(Records in a dataset)
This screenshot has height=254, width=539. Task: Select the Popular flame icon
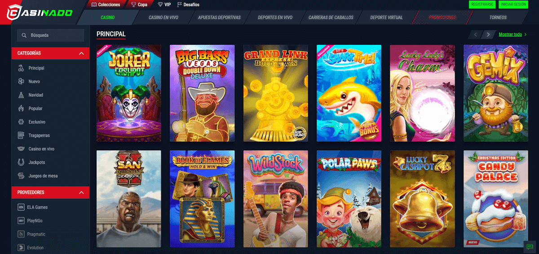click(21, 109)
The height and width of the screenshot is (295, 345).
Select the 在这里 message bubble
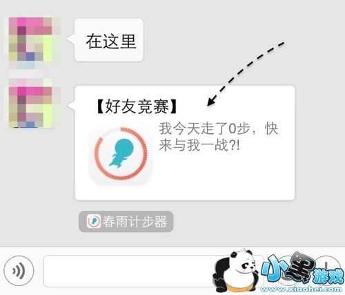(109, 40)
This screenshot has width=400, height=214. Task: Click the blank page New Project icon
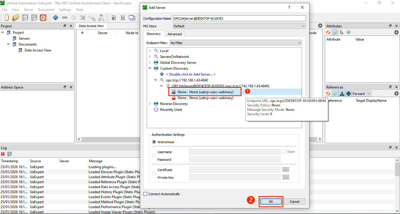point(7,18)
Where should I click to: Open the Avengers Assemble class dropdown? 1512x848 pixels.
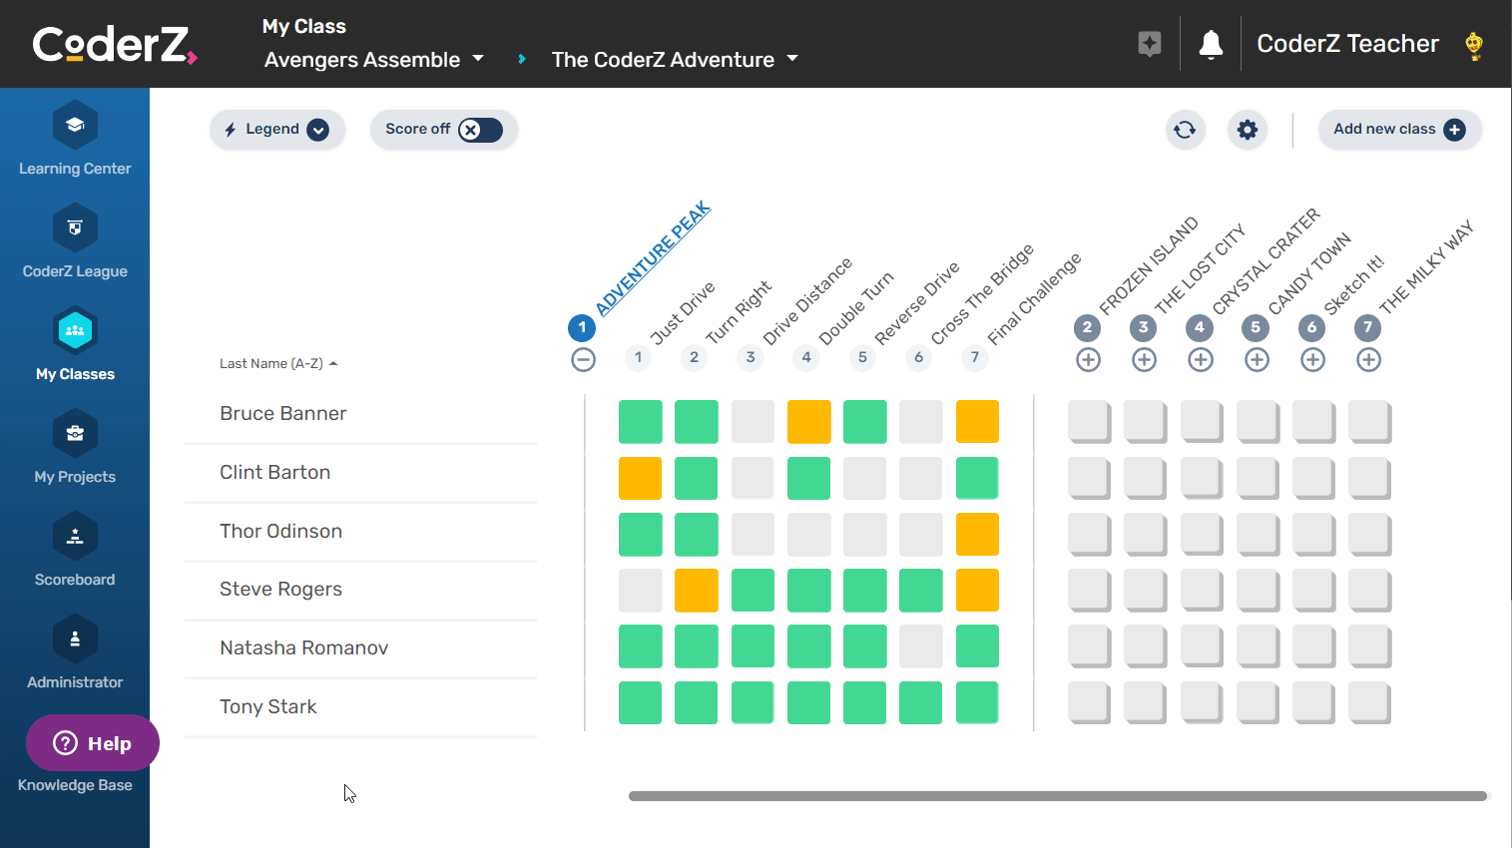[374, 60]
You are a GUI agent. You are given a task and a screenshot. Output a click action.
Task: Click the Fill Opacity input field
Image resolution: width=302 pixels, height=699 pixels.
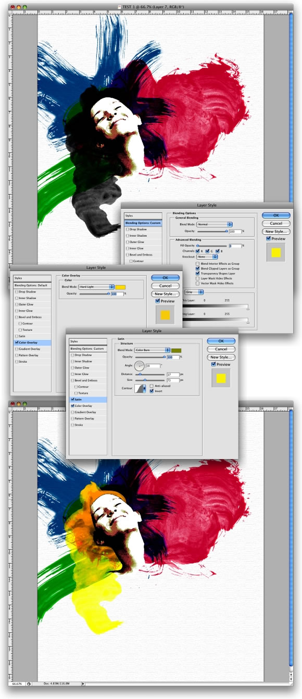(x=234, y=246)
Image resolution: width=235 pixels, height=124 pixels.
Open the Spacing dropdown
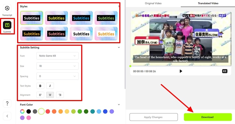coord(57,76)
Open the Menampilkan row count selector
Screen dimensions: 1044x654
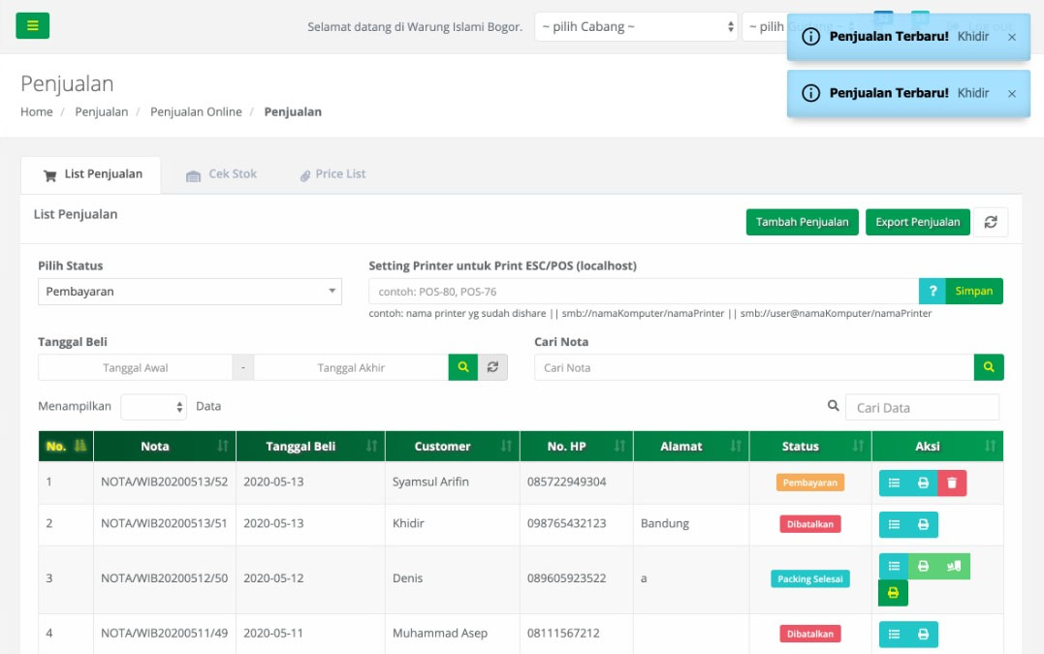coord(153,407)
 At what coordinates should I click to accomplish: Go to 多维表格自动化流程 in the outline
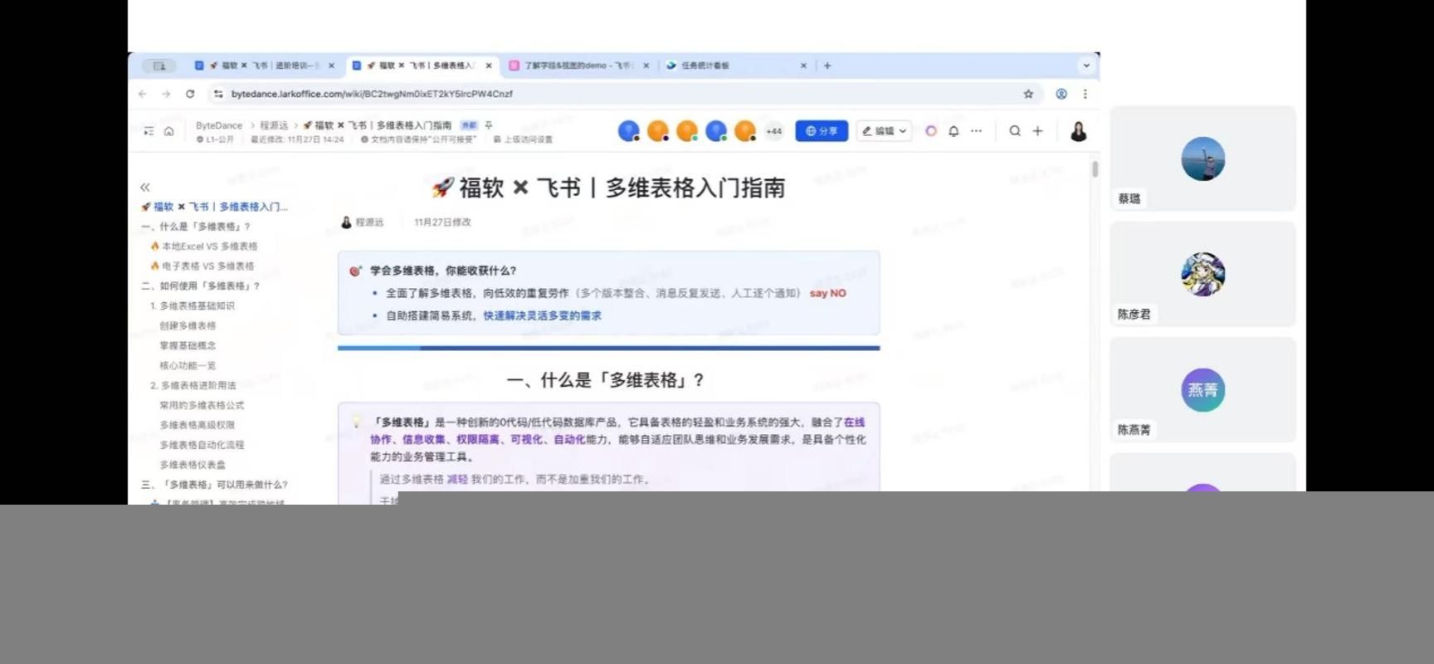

• Given problem
Output the lines of the material as a JSON list of strings, one string per line and with blank lines left out, starting at the line that contains "You are a GUI" and continuing through the end of the material. Leave the pictures out of the answer.

• Response
[
  "You are a GUI agent. You are given a task and a screenshot. Output a click action.",
  "Task: Click the Fill Opacity input field",
  "Image resolution: width=302 pixels, height=699 pixels.",
  "(x=234, y=246)",
  "Image resolution: width=235 pixels, height=124 pixels.",
  "Open the Spacing dropdown",
  "coord(57,76)",
  "Open the Menampilkan row count selector",
  "Screen dimensions: 1044x654",
  "coord(153,407)",
  " At what coordinates should I click to accomplish: Go to 多维表格自动化流程 in the outline"
]